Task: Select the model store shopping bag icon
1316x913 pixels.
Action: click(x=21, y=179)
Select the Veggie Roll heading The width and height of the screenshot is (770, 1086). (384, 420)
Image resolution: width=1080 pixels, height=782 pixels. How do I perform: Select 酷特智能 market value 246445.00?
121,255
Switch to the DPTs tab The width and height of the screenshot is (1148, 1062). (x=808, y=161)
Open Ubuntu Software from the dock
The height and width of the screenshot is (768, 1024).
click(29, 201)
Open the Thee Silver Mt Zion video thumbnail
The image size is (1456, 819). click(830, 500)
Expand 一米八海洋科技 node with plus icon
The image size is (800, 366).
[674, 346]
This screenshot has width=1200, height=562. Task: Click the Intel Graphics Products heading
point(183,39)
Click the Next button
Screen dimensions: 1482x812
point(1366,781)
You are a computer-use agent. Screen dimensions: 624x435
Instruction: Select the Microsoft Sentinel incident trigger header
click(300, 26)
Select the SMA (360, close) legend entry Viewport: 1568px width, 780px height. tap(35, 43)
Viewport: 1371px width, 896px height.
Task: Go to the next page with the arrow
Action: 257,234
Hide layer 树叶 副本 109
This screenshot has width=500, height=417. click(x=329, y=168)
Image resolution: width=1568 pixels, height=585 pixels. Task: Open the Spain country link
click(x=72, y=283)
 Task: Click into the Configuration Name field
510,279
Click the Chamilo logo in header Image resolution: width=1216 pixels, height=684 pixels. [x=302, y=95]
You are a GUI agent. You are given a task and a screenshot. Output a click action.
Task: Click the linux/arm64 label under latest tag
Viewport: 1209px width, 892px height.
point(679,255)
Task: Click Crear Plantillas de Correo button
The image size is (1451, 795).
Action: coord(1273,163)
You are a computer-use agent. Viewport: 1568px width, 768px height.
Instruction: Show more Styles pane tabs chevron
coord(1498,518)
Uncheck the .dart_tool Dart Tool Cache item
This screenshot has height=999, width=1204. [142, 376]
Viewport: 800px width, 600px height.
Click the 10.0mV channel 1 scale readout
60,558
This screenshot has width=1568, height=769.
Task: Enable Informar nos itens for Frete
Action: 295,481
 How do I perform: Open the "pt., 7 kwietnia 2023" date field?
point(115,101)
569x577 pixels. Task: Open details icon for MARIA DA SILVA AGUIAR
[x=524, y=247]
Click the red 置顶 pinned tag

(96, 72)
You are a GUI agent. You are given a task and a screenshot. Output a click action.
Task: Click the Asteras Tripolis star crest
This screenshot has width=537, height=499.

++++++++++

■ Directive
Reproduce verbatim the part of the material that opens with the line containing "You are a computer-use agent. Viewport: 1568px" and runs through the end of the material.

■ Exercise answer
You are a computer-use agent. Viewport: 1568px width, 768px height.
Instruction: Show more Styles pane tabs chevron
coord(1498,518)
Uncheck the .dart_tool Dart Tool Cache item
This screenshot has height=999, width=1204. [142, 376]
Viewport: 800px width, 600px height.
Click the 10.0mV channel 1 scale readout
60,558
This screenshot has width=1568, height=769.
Task: Enable Informar nos itens for Frete
Action: 295,481
 How do I perform: Open the "pt., 7 kwietnia 2023" date field?
point(115,101)
569x577 pixels. Task: Open details icon for MARIA DA SILVA AGUIAR
[x=524, y=247]
Click the red 置顶 pinned tag

(96, 72)
You are a GUI agent. You are given a task and a screenshot. Output a click action.
Task: Click the Asteras Tripolis star crest
This screenshot has width=537, height=499.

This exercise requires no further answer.